Challenge: Copy out each of the records below word for word.

Supplied records:
______________________________
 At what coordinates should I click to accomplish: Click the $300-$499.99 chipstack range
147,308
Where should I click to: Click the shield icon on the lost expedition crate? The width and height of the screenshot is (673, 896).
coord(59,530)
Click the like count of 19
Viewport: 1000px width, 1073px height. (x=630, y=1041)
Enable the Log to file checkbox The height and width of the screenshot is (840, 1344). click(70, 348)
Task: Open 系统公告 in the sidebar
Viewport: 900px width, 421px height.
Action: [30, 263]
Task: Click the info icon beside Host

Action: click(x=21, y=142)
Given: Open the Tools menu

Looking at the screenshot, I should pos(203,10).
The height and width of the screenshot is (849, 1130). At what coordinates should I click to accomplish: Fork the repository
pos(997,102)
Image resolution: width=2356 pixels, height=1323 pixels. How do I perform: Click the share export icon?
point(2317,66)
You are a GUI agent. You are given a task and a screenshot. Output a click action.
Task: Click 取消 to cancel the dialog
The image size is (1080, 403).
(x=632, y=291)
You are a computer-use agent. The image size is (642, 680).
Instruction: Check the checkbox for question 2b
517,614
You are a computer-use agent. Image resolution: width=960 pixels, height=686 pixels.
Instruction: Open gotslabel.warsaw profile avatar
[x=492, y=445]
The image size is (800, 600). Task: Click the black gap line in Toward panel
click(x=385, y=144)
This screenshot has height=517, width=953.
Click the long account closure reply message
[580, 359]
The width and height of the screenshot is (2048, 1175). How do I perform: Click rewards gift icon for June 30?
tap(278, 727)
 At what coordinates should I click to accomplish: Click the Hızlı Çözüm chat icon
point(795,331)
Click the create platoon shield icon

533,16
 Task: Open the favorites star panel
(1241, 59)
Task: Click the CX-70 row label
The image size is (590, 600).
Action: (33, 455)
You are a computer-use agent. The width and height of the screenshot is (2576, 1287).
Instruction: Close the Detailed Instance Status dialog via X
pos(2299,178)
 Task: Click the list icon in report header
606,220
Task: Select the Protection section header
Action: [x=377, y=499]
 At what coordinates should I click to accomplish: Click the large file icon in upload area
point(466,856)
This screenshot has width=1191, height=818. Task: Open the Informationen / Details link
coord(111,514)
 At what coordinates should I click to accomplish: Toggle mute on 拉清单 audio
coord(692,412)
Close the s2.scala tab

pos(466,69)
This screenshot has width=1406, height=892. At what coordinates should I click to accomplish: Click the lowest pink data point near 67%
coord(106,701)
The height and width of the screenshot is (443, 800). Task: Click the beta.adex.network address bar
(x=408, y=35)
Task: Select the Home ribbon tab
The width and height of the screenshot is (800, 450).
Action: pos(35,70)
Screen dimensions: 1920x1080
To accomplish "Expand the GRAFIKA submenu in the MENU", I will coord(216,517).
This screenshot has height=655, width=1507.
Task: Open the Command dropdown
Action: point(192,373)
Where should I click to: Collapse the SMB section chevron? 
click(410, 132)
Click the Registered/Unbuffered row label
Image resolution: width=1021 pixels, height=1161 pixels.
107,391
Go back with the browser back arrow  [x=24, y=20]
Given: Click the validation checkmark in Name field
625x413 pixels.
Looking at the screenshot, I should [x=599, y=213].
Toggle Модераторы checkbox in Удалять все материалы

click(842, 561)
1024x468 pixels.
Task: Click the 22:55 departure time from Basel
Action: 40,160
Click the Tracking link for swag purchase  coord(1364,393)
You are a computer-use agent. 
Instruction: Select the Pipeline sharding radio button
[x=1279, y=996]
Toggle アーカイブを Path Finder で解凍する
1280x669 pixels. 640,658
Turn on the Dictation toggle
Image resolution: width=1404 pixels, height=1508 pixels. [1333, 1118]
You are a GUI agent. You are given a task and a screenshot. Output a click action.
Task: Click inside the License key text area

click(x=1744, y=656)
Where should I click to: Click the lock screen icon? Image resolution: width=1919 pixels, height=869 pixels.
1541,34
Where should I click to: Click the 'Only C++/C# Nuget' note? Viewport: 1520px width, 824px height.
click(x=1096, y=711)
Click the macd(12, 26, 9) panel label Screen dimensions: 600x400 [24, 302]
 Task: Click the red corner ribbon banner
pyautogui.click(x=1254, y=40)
______________________________
Full answer:
 At what coordinates should I click to accomplish: Click the $300-$499.99 chipstack range
147,308
Where should I click to: Click the shield icon on the lost expedition crate? The width and height of the screenshot is (673, 896).
coord(59,530)
Click the like count of 19
Viewport: 1000px width, 1073px height. (x=630, y=1041)
Enable the Log to file checkbox The height and width of the screenshot is (840, 1344). click(70, 348)
Task: Open 系统公告 in the sidebar
Viewport: 900px width, 421px height.
Action: [30, 263]
Task: Click the info icon beside Host

Action: click(x=21, y=142)
Given: Open the Tools menu

Looking at the screenshot, I should pos(203,10).
The height and width of the screenshot is (849, 1130). At what coordinates should I click to accomplish: Fork the repository
pos(997,102)
Image resolution: width=2356 pixels, height=1323 pixels. How do I perform: Click the share export icon?
point(2317,66)
You are a GUI agent. You are given a task and a screenshot. Output a click action.
Task: Click 取消 to cancel the dialog
The image size is (1080, 403).
(x=632, y=291)
You are a computer-use agent. The image size is (642, 680).
Instruction: Check the checkbox for question 2b
517,614
You are a computer-use agent. Image resolution: width=960 pixels, height=686 pixels.
Instruction: Open gotslabel.warsaw profile avatar
[x=492, y=445]
The image size is (800, 600). Task: Click the black gap line in Toward panel
click(x=385, y=144)
This screenshot has height=517, width=953.
Click the long account closure reply message
[580, 359]
The width and height of the screenshot is (2048, 1175). How do I perform: Click rewards gift icon for June 30?
tap(278, 727)
 At what coordinates should I click to accomplish: Click the Hızlı Çözüm chat icon
point(795,331)
Click the create platoon shield icon

533,16
 Task: Open the favorites star panel
(1241, 59)
Task: Click the CX-70 row label
The image size is (590, 600).
Action: (33, 455)
You are a computer-use agent. The width and height of the screenshot is (2576, 1287).
Instruction: Close the Detailed Instance Status dialog via X
pos(2299,178)
 Task: Click the list icon in report header
606,220
Task: Select the Protection section header
Action: [x=377, y=499]
 At what coordinates should I click to accomplish: Click the large file icon in upload area
point(466,856)
This screenshot has width=1191, height=818. Task: Open the Informationen / Details link
coord(111,514)
 At what coordinates should I click to accomplish: Toggle mute on 拉清单 audio
coord(692,412)
Close the s2.scala tab

pos(466,69)
This screenshot has width=1406, height=892. At what coordinates should I click to accomplish: Click the lowest pink data point near 67%
coord(106,701)
The height and width of the screenshot is (443, 800). Task: Click the beta.adex.network address bar
(x=408, y=35)
Task: Select the Home ribbon tab
The width and height of the screenshot is (800, 450).
Action: pos(35,70)
Screen dimensions: 1920x1080
To accomplish "Expand the GRAFIKA submenu in the MENU", I will coord(216,517).
This screenshot has height=655, width=1507.
Task: Open the Command dropdown
Action: point(192,373)
Where should I click to: Collapse the SMB section chevron? 
click(410, 132)
Click the Registered/Unbuffered row label
Image resolution: width=1021 pixels, height=1161 pixels.
107,391
Go back with the browser back arrow  [x=24, y=20]
Given: Click the validation checkmark in Name field
625x413 pixels.
Looking at the screenshot, I should [x=599, y=213].
Toggle Модераторы checkbox in Удалять все материалы

click(842, 561)
1024x468 pixels.
Task: Click the 22:55 departure time from Basel
Action: 40,160
Click the Tracking link for swag purchase  coord(1364,393)
You are a computer-use agent. 
Instruction: Select the Pipeline sharding radio button
[x=1279, y=996]
Toggle アーカイブを Path Finder で解凍する
1280x669 pixels. 640,658
Turn on the Dictation toggle
Image resolution: width=1404 pixels, height=1508 pixels. [1333, 1118]
You are a GUI agent. You are given a task and a screenshot. Output a click action.
Task: Click inside the License key text area

click(x=1744, y=656)
Where should I click to: Click the lock screen icon? Image resolution: width=1919 pixels, height=869 pixels.
1541,34
Where should I click to: Click the 'Only C++/C# Nuget' note? Viewport: 1520px width, 824px height.
click(x=1096, y=711)
Click the macd(12, 26, 9) panel label Screen dimensions: 600x400 [24, 302]
 Task: Click the red corner ribbon banner
pyautogui.click(x=1254, y=40)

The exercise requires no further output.